*Action item*: Output the line containing "7 raste të reja, ndërsa" exactly. Do the same for every line after it through the end of the material, and output nothing else.

*Exercise materials*:
====

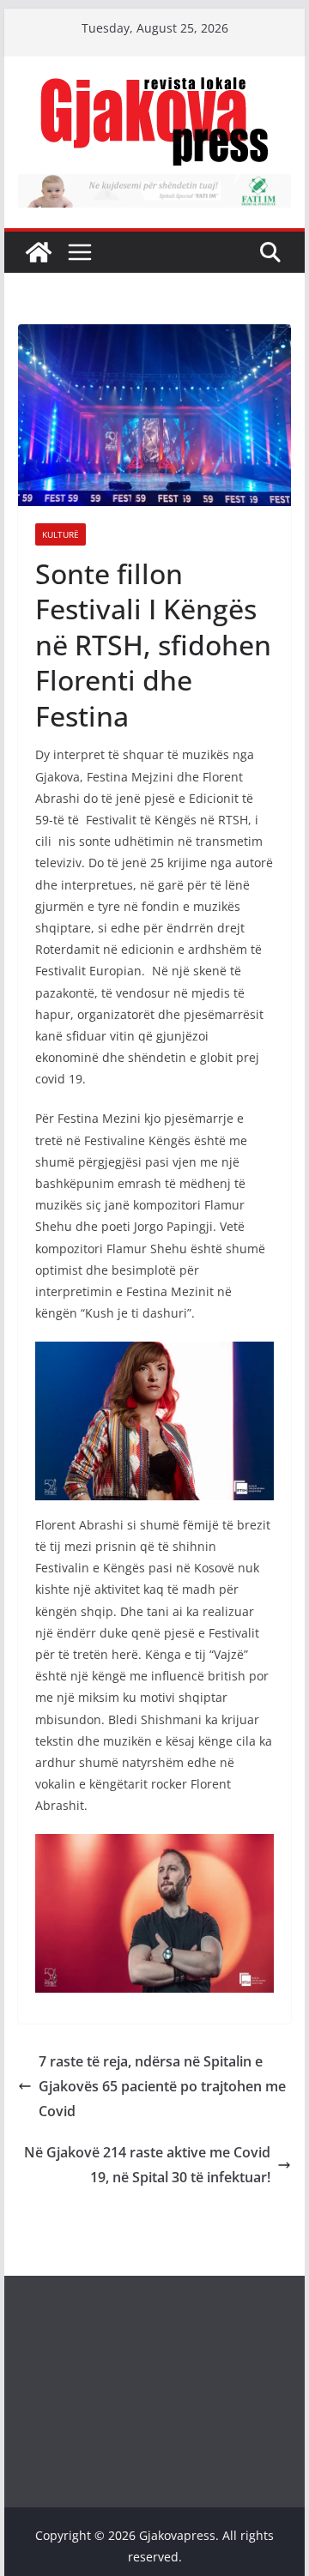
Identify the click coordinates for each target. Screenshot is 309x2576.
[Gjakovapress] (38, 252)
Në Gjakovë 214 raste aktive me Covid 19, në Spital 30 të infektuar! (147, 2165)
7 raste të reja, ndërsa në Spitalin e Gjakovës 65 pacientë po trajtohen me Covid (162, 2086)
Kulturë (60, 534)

====

*Solved problem*:
7 raste të reja, ndërsa në Spitalin e Gjakovës 65 pacientë po trajtohen me Covid (162, 2086)
Kulturë (60, 534)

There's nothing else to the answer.